── VORGEGEBENER TEXT

Guta Rau inszeniert in St. Gallen eine gelungene La Bohème ohne Schnickschnack

Giacomo Puccini La Bohème (1896)  Theater St. Gallen, 18. Oktober 2025 PREMIERE

Foto: La Bohème Foto: Ludwig Olah Auf dem Bild: Sylvia D’Eramo (links), Brian Michael Moore (rechts)

Das Publikum feierte die Premiere herzlich und einhellig. Wer eine wirklich schöne Bohème sehen will: Auf nach St. Gallen!

Giacomo Puccini
La Bohème (1896)

Musikalische Leitung: Modestas Pitrenas
Inszenierung: Guta Rau
Kostüm: Melina Poppe
Dramaturgie: Daniel Url
Choreinstudierung: Filip Paluchowski
Einstudierung Kinderchor: Terhi Kaarina Lampi
Regieassistenz: Pady Zlatanovski

Chor des Theaters St.Gallen/Opernchor St.Gallen,
Sinfonieorchester St.Gallen

Theater St. Gallen, 18. Oktober 2025 PREMIERE


von Julian Führer

La Bohème ist ohne Zweifel ein Kernstück des Repertoires und wird daher an vielen kleineren und größeren Häusern immer wieder neu gezeigt.

In den letzten Jahren gab es das Stück in der Deutschschweiz sowohl in Basel (Daniel Kramer) als auch in Zürich in einer Lesart von Ole Anders Tandberg und in Bern in der ambitionierten, überzeugenden Regie von Matthew Wild zu sehen, dazu in Freiburg in einer Deutung von Frank Hilbrich. Sowohl Wild als auch Hilbrich unterstrichen die sorglose, manchmal auch verantwortungslose Lebensweise einer Art Studenten-WG, deren mehr eingebildete als echte Probleme zu einer Einstellung führen, die dem echten Leiden der Mimi nicht gewachsen ist. Nun war es an Guta Rau, in St. Gallen ihre Version zu präsentieren.

Das Bühnenbild (Isabelle Kittnar) ist einfach gehalten: ein paar Stellwände, die die Fenster und Türen eines Innenraums abstecken. Rodolfo und Marcello (Vincenzo Neri), später auch Schaunard (Felix Gugli) und Colline (Jonas Jud) versichern sich gegenseitig ihrer recht armseligen Situation und frieren – auf der Bühne in Mänteln und im Scheinwerferlicht nicht ganz einfach plausibel zu machen.

────
── DATENSATZ

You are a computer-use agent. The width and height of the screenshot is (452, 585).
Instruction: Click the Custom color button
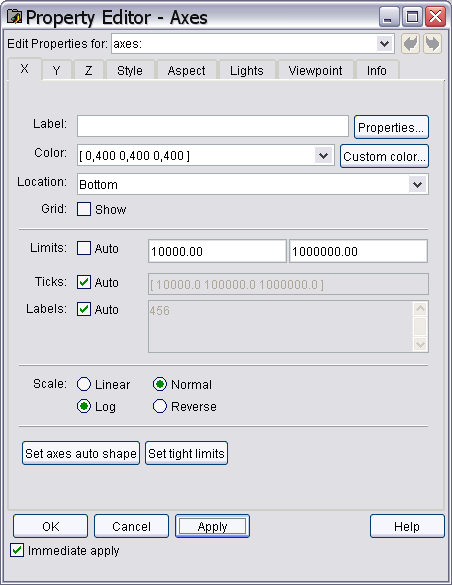(384, 156)
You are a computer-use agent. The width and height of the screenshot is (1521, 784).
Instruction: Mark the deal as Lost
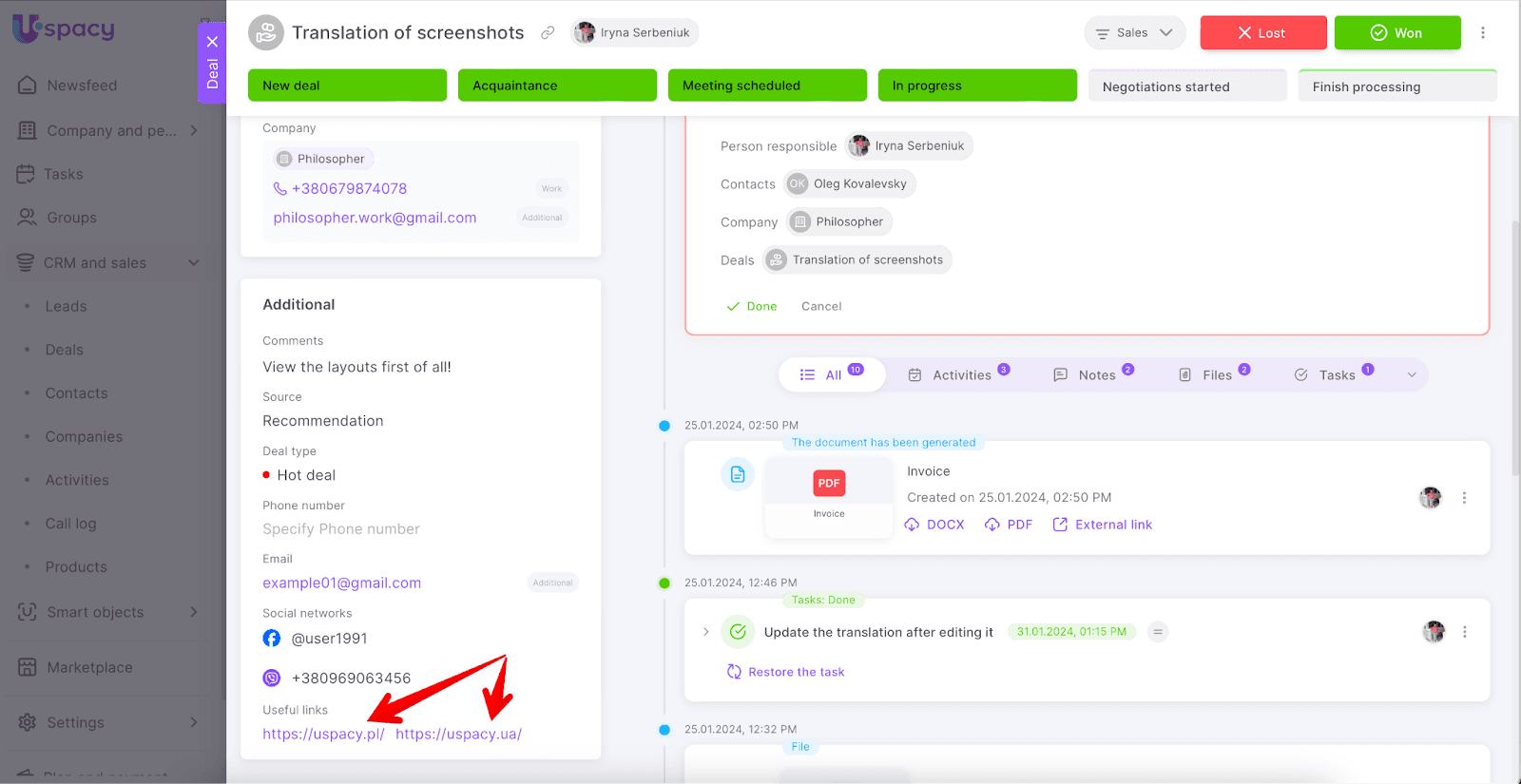click(1262, 32)
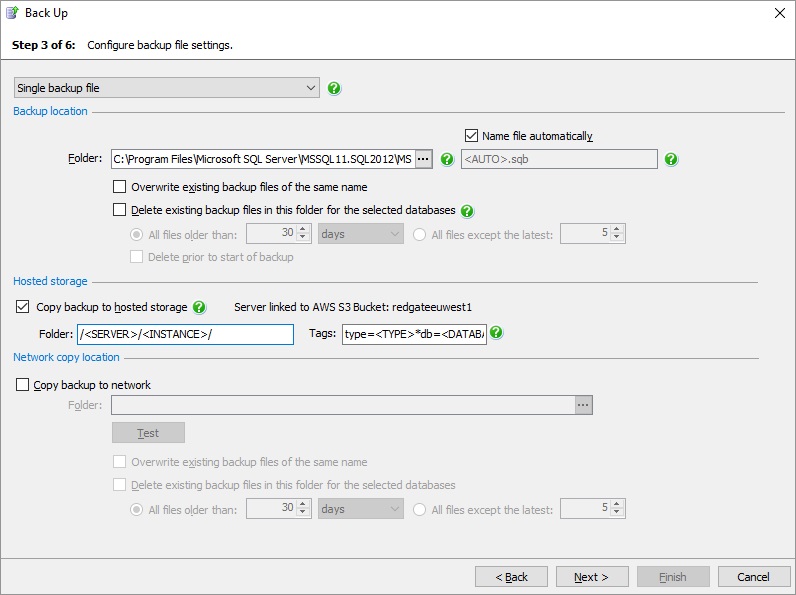This screenshot has width=796, height=595.
Task: Click help icon next to Copy backup to hosted storage
Action: click(x=199, y=308)
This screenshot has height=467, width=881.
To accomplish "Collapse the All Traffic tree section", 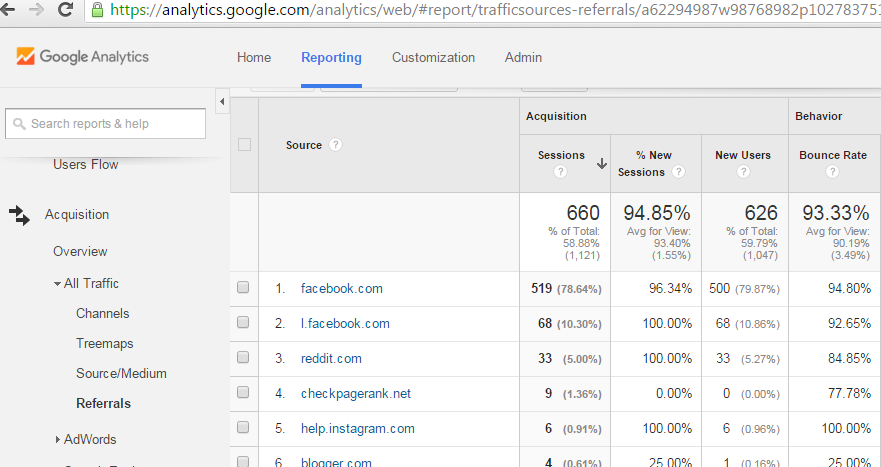I will pos(57,284).
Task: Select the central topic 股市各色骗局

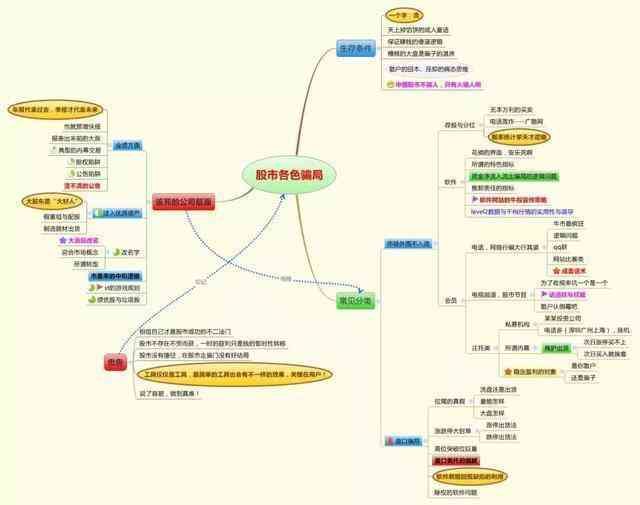Action: (288, 175)
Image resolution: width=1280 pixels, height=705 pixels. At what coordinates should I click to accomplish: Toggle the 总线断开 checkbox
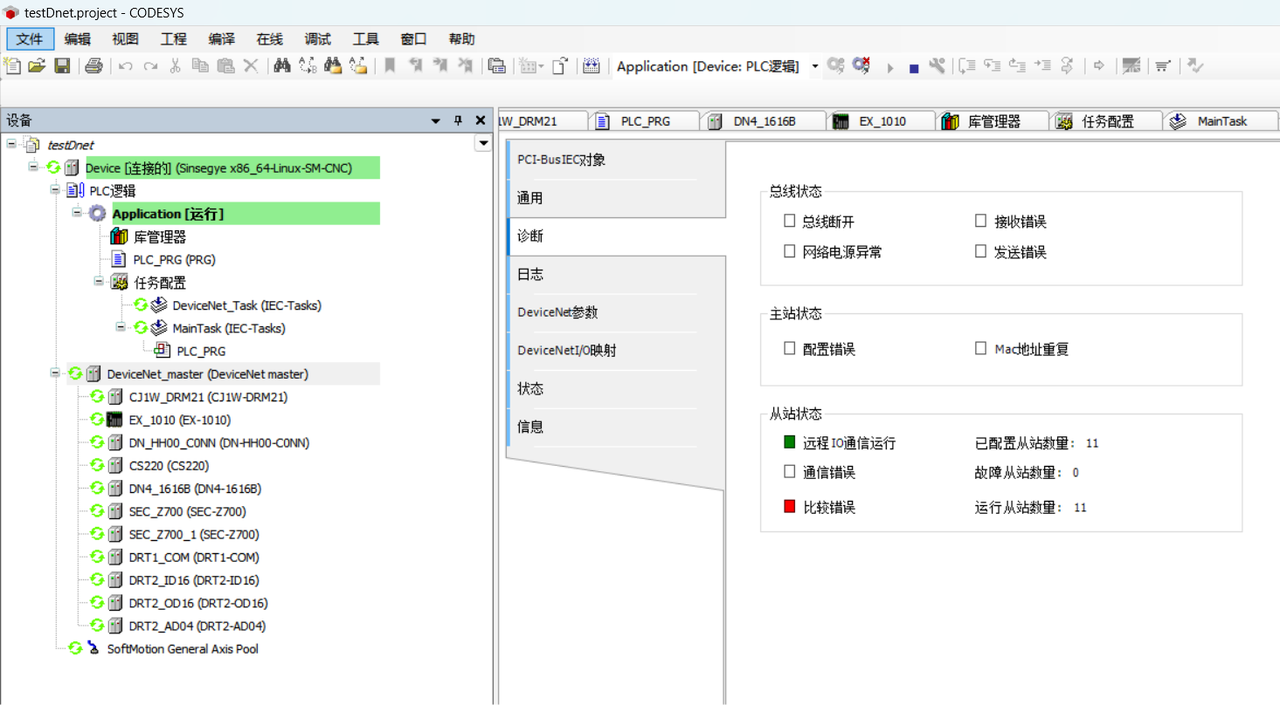click(790, 221)
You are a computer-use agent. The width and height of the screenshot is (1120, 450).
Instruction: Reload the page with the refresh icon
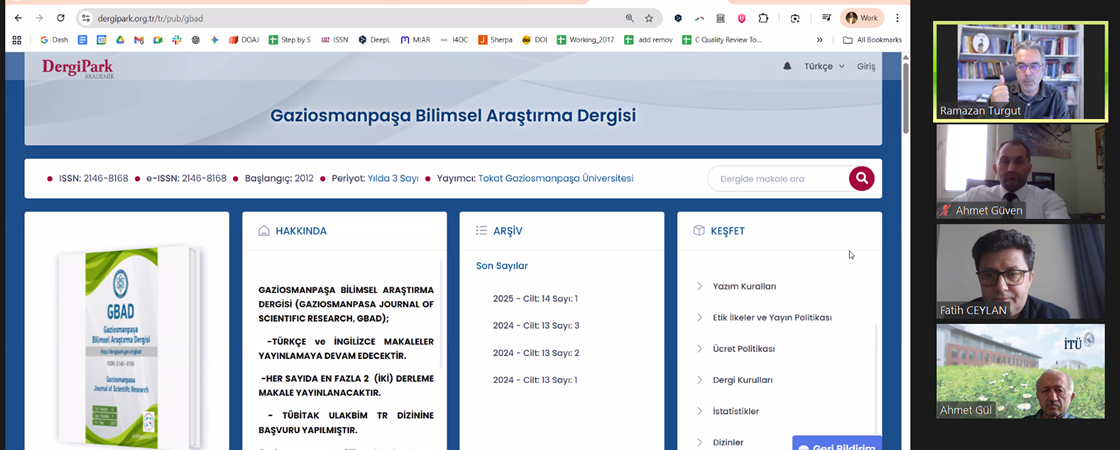[61, 18]
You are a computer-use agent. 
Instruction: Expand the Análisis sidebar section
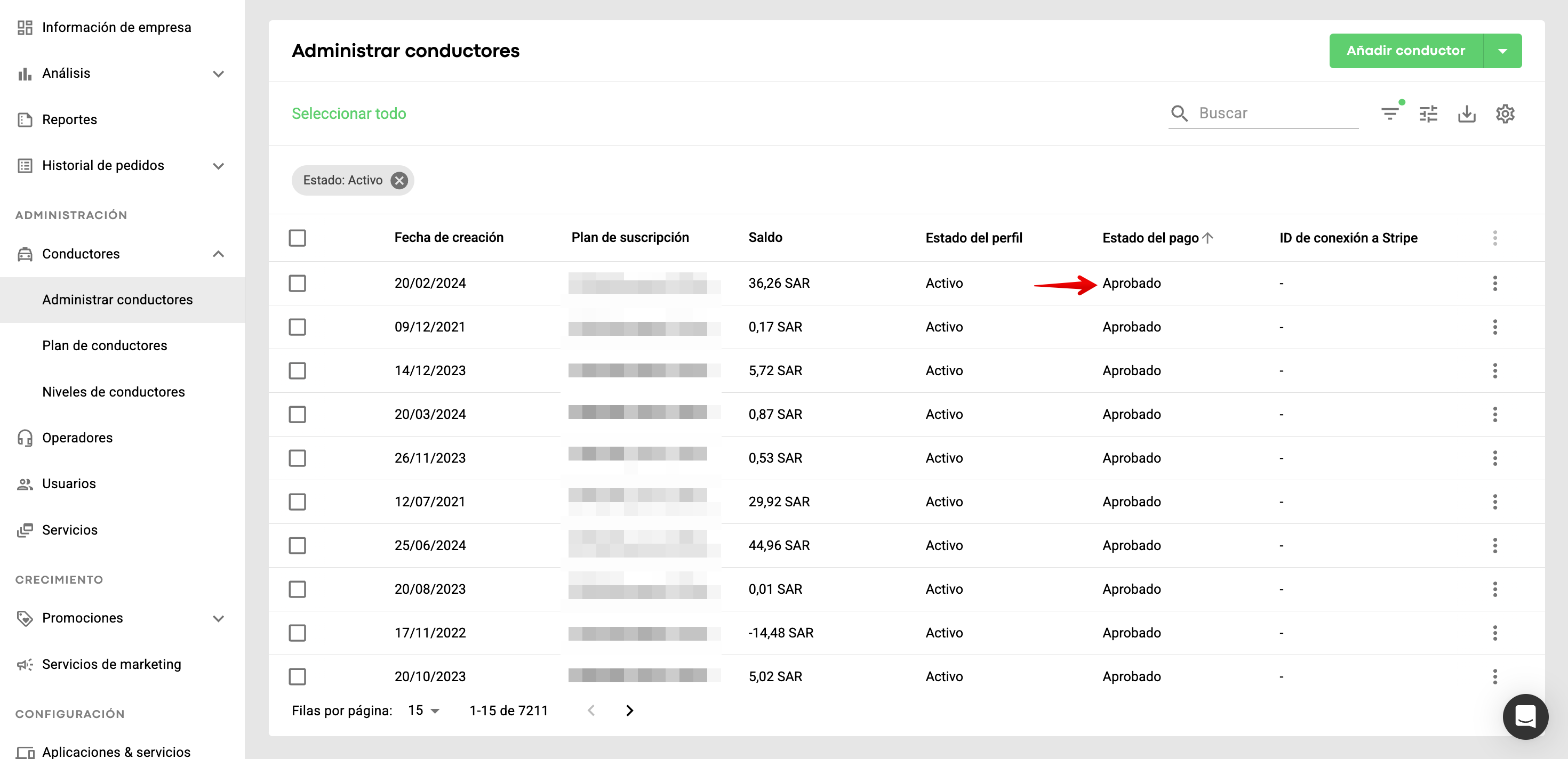coord(218,74)
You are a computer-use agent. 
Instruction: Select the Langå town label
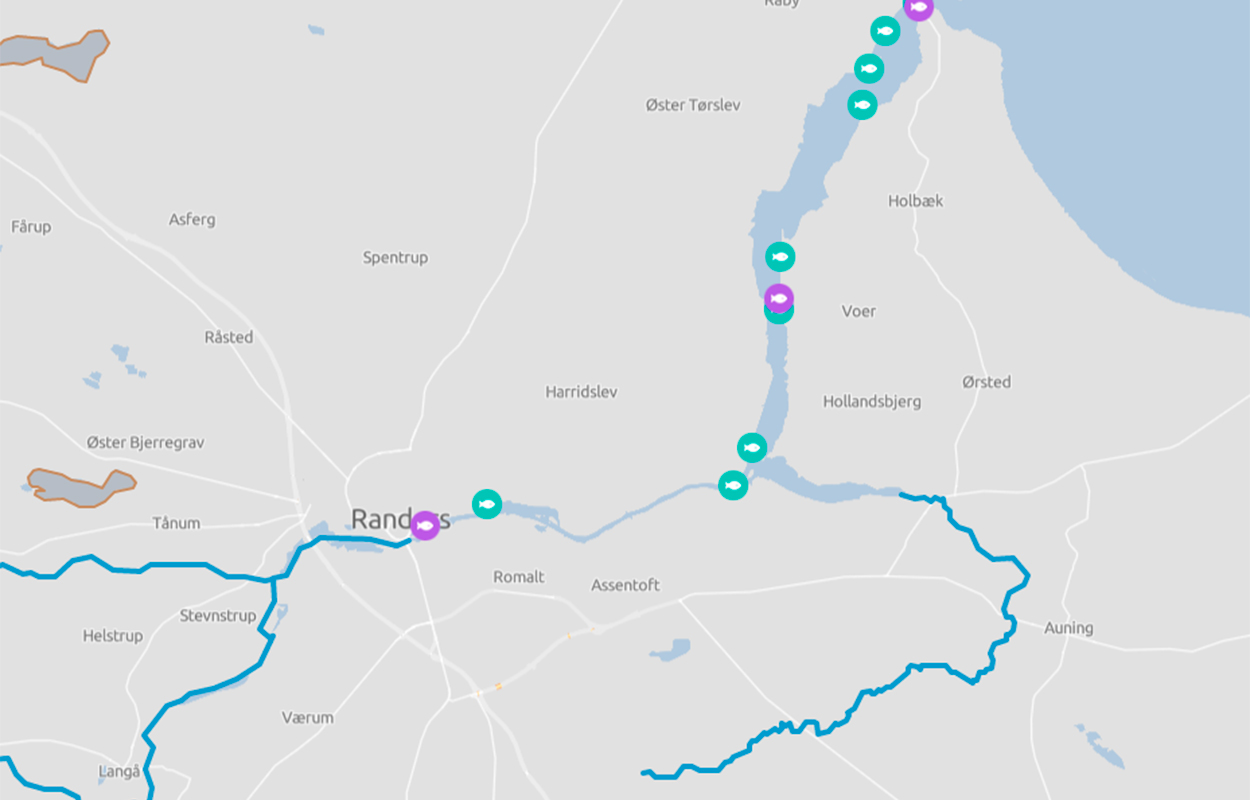[119, 771]
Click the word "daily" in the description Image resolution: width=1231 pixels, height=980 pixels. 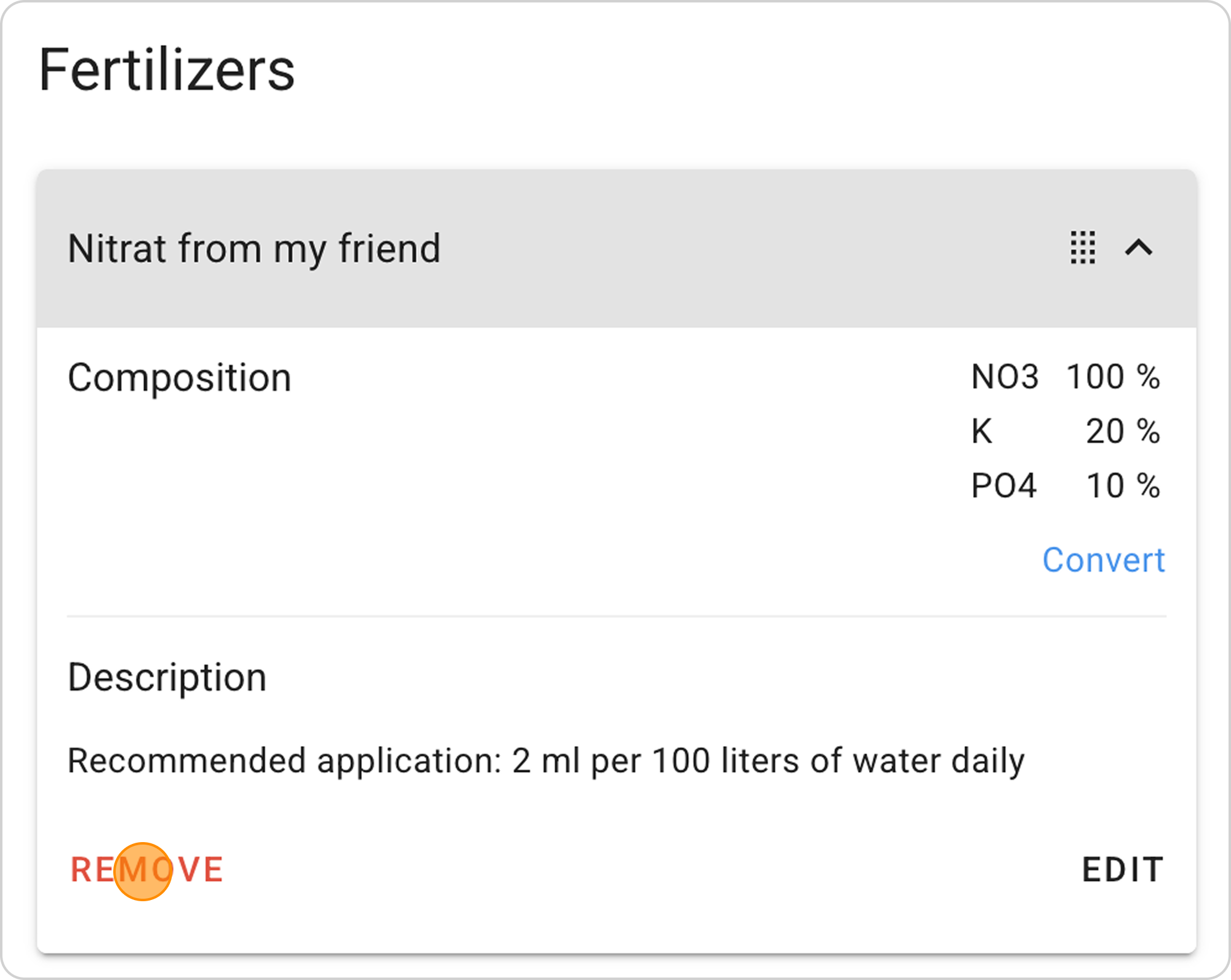(987, 761)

────

◆ ZIEL ◆
Gib den Abschnitt der Opernkritik von „Guta Rau inszeniert“ bis „Michael Moore (rechts)“ erneut wieder und ersetze dabei den Ausdruck „La Bohème“ durch „Tosca“.

◆ LÖSUNG ◆
Guta Rau inszeniert in St. Gallen eine gelungene Tosca ohne Schnickschnack

Giacomo Puccini Tosca (1896)  Theater St. Gallen, 18. Oktober 2025 PREMIERE

Foto: Tosca Foto: Ludwig Olah Auf dem Bild: Sylvia D’Eramo (links), Brian Michael Moore (rechts)